• GIVEN TEXT:
You're gaining the fact that Function URLs are free while APIGW can be pretty costly, as well as the fact that Function URLs are fantastically less complex than APIGW if your use cases fit it.

tlarkworthy · on March 17, 2024

Function URLs are not limited to 30 seconds. That's massive

maerF0x0 · on March 18, 2024

I think they are only an asynchronous invocation in that case though? The reason they do that is they dont want your connections holding a port for 15 minutes.

plumeria · on March 17, 2024

I don’t get why they don’t support gRPC (HTTP 2)? They already support Websockets.

ekzhang · on March 17, 2024

(Author) Modal tackles how to make FaaS work, but for actual _function calls_, and also with containers that have much higher resource caps (see article: 3 CPUs vs 64 CPUs, or 10 GB RAM vs 336 GB RAM).

EC2 isn't the same compute shape. We run fast-booting (think: seconds, not minutes), dynamic sandboxed containers on a single host (think: gVisor, Firecracker) and optimized file system lookups (FUSE, distributed caching, readahead, profiling). It also means we bill by the CPU cycle, scale rapidly, and bill you only for 100% utilization. You do not manage individual VMs.

• SET TASK: According to the thread, what does Modal bill by? The items that follow come from a separate source unrelated to the thread.

• RECORD EXCERPTS:
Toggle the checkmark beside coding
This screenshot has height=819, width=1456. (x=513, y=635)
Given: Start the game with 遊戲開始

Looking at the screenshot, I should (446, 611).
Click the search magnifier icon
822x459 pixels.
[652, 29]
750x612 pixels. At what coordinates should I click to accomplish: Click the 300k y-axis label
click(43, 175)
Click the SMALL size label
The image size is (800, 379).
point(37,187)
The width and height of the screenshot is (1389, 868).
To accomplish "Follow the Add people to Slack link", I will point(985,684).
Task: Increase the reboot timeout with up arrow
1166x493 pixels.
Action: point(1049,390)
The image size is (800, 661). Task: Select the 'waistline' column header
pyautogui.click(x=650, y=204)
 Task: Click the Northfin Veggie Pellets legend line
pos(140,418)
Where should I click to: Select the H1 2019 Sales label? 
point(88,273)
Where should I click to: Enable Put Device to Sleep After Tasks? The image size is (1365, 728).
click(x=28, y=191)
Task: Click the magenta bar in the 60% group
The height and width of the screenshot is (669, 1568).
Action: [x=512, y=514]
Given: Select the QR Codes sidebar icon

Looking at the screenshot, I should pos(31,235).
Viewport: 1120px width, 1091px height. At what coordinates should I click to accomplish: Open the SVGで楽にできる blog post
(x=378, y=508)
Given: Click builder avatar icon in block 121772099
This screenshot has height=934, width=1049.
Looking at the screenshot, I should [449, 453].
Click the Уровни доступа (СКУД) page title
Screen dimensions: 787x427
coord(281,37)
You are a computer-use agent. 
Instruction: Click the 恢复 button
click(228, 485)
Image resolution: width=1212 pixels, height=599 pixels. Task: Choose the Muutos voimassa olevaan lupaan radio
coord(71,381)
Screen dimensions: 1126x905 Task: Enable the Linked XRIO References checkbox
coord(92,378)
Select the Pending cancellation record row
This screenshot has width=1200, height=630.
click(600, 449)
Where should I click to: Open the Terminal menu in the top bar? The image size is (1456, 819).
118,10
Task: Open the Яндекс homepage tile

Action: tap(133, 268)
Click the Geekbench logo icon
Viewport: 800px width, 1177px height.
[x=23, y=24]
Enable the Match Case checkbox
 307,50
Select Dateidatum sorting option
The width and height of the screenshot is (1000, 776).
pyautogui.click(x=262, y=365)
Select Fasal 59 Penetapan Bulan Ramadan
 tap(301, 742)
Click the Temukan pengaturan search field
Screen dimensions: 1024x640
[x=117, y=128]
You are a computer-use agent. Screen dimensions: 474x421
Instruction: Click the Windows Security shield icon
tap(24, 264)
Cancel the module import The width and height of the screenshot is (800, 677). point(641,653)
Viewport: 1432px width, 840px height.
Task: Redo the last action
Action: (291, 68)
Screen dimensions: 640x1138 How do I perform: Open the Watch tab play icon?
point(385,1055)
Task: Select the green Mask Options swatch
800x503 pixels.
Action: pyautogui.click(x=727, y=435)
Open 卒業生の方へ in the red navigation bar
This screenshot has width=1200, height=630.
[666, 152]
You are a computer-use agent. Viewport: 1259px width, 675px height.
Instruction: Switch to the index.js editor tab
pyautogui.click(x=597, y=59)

• FULL ANSWER: Modal bills by the CPU cycle.